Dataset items
========================================================================

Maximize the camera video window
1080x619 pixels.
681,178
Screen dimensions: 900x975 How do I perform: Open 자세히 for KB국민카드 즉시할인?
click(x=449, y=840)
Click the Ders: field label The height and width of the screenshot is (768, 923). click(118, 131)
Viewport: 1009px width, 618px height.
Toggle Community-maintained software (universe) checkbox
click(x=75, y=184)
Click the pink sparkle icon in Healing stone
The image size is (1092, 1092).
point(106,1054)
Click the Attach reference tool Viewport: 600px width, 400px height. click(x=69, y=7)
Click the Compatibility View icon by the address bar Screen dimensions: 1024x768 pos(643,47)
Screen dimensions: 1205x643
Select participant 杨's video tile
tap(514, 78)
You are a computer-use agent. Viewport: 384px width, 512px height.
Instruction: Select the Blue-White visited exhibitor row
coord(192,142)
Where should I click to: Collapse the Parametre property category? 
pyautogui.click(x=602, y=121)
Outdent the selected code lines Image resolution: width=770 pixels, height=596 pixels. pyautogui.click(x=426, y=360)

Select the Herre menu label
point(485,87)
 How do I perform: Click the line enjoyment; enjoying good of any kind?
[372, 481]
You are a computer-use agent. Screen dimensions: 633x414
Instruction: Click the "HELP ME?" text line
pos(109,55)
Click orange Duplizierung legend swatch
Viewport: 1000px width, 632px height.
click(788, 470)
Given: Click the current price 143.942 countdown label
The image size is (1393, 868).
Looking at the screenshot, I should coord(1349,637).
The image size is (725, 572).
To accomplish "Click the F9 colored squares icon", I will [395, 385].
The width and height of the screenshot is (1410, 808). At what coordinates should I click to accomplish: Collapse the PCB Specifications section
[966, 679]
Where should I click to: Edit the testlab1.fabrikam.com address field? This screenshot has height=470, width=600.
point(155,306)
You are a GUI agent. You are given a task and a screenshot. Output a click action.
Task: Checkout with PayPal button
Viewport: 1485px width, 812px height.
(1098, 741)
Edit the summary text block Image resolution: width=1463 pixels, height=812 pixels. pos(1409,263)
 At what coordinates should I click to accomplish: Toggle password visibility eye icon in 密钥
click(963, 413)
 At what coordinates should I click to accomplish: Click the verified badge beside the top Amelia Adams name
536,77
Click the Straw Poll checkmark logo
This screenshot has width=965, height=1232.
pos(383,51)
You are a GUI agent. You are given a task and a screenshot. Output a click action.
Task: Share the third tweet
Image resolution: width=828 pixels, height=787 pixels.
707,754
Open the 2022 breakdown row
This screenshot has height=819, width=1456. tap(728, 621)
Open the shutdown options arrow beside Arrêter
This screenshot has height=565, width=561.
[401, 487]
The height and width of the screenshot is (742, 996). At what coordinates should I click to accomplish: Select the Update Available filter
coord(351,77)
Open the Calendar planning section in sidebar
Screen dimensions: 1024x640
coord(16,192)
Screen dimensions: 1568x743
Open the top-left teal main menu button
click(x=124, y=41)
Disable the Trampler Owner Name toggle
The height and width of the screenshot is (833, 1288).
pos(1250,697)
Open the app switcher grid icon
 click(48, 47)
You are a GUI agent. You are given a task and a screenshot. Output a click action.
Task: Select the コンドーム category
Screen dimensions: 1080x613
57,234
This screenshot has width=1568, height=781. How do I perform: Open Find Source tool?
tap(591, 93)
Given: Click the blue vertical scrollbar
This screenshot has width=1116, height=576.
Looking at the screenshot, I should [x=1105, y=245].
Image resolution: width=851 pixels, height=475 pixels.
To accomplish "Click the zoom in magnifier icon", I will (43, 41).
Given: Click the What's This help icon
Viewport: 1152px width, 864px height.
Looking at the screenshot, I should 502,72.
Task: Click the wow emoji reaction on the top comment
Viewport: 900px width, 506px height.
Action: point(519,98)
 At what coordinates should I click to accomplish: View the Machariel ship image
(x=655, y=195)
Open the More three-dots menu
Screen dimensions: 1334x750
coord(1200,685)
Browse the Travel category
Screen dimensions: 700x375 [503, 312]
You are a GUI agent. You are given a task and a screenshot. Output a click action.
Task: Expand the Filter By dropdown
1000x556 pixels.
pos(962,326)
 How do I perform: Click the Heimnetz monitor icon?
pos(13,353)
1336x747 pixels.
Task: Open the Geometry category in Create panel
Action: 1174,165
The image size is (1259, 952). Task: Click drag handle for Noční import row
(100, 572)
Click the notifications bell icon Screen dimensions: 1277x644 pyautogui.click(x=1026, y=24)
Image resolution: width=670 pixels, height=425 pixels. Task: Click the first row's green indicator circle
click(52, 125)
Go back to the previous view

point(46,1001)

========================================================================

§ **Problem to work on**
Each of the entries above should be written out again exactly.

§ **Completed task**
Maximize the camera video window
1080x619 pixels.
681,178
Screen dimensions: 900x975 How do I perform: Open 자세히 for KB국민카드 즉시할인?
click(x=449, y=840)
Click the Ders: field label The height and width of the screenshot is (768, 923). click(118, 131)
Viewport: 1009px width, 618px height.
Toggle Community-maintained software (universe) checkbox
click(x=75, y=184)
Click the pink sparkle icon in Healing stone
The image size is (1092, 1092).
point(106,1054)
Click the Attach reference tool Viewport: 600px width, 400px height. click(x=69, y=7)
Click the Compatibility View icon by the address bar Screen dimensions: 1024x768 pos(643,47)
Screen dimensions: 1205x643
Select participant 杨's video tile
tap(514, 78)
You are a computer-use agent. Viewport: 384px width, 512px height.
Instruction: Select the Blue-White visited exhibitor row
coord(192,142)
Where should I click to: Collapse the Parametre property category? 
pyautogui.click(x=602, y=121)
Outdent the selected code lines Image resolution: width=770 pixels, height=596 pixels. pyautogui.click(x=426, y=360)

Select the Herre menu label
point(485,87)
 How do I perform: Click the line enjoyment; enjoying good of any kind?
[372, 481]
You are a computer-use agent. Screen dimensions: 633x414
Instruction: Click the "HELP ME?" text line
pos(109,55)
Click orange Duplizierung legend swatch
Viewport: 1000px width, 632px height.
click(788, 470)
Given: Click the current price 143.942 countdown label
The image size is (1393, 868).
Looking at the screenshot, I should coord(1349,637).
The image size is (725, 572).
To accomplish "Click the F9 colored squares icon", I will [395, 385].
The width and height of the screenshot is (1410, 808). At what coordinates should I click to accomplish: Collapse the PCB Specifications section
[966, 679]
Where should I click to: Edit the testlab1.fabrikam.com address field? This screenshot has height=470, width=600.
point(155,306)
You are a GUI agent. You are given a task and a screenshot. Output a click action.
Task: Checkout with PayPal button
Viewport: 1485px width, 812px height.
(1098, 741)
Edit the summary text block Image resolution: width=1463 pixels, height=812 pixels. pos(1409,263)
 At what coordinates should I click to accomplish: Toggle password visibility eye icon in 密钥
click(963, 413)
 At what coordinates should I click to accomplish: Click the verified badge beside the top Amelia Adams name
536,77
Click the Straw Poll checkmark logo
This screenshot has width=965, height=1232.
pos(383,51)
You are a GUI agent. You are given a task and a screenshot. Output a click action.
Task: Share the third tweet
Image resolution: width=828 pixels, height=787 pixels.
707,754
Open the 2022 breakdown row
This screenshot has height=819, width=1456. tap(728, 621)
Open the shutdown options arrow beside Arrêter
This screenshot has height=565, width=561.
[401, 487]
The height and width of the screenshot is (742, 996). At what coordinates should I click to accomplish: Select the Update Available filter
coord(351,77)
Open the Calendar planning section in sidebar
Screen dimensions: 1024x640
coord(16,192)
Screen dimensions: 1568x743
Open the top-left teal main menu button
click(x=124, y=41)
Disable the Trampler Owner Name toggle
The height and width of the screenshot is (833, 1288).
pos(1250,697)
Open the app switcher grid icon
 click(48, 47)
You are a GUI agent. You are given a task and a screenshot. Output a click action.
Task: Select the コンドーム category
Screen dimensions: 1080x613
57,234
This screenshot has width=1568, height=781. How do I perform: Open Find Source tool?
tap(591, 93)
Given: Click the blue vertical scrollbar
This screenshot has width=1116, height=576.
Looking at the screenshot, I should [x=1105, y=245].
Image resolution: width=851 pixels, height=475 pixels.
To accomplish "Click the zoom in magnifier icon", I will (43, 41).
Given: Click the What's This help icon
Viewport: 1152px width, 864px height.
Looking at the screenshot, I should 502,72.
Task: Click the wow emoji reaction on the top comment
Viewport: 900px width, 506px height.
Action: point(519,98)
 At what coordinates should I click to accomplish: View the Machariel ship image
(x=655, y=195)
Open the More three-dots menu
Screen dimensions: 1334x750
coord(1200,685)
Browse the Travel category
Screen dimensions: 700x375 [503, 312]
You are a GUI agent. You are given a task and a screenshot. Output a click action.
Task: Expand the Filter By dropdown
1000x556 pixels.
pos(962,326)
 How do I perform: Click the Heimnetz monitor icon?
pos(13,353)
1336x747 pixels.
Task: Open the Geometry category in Create panel
Action: 1174,165
The image size is (1259, 952). Task: Click drag handle for Noční import row
(100, 572)
Click the notifications bell icon Screen dimensions: 1277x644 pyautogui.click(x=1026, y=24)
Image resolution: width=670 pixels, height=425 pixels. Task: Click the first row's green indicator circle
click(52, 125)
Go back to the previous view

point(46,1001)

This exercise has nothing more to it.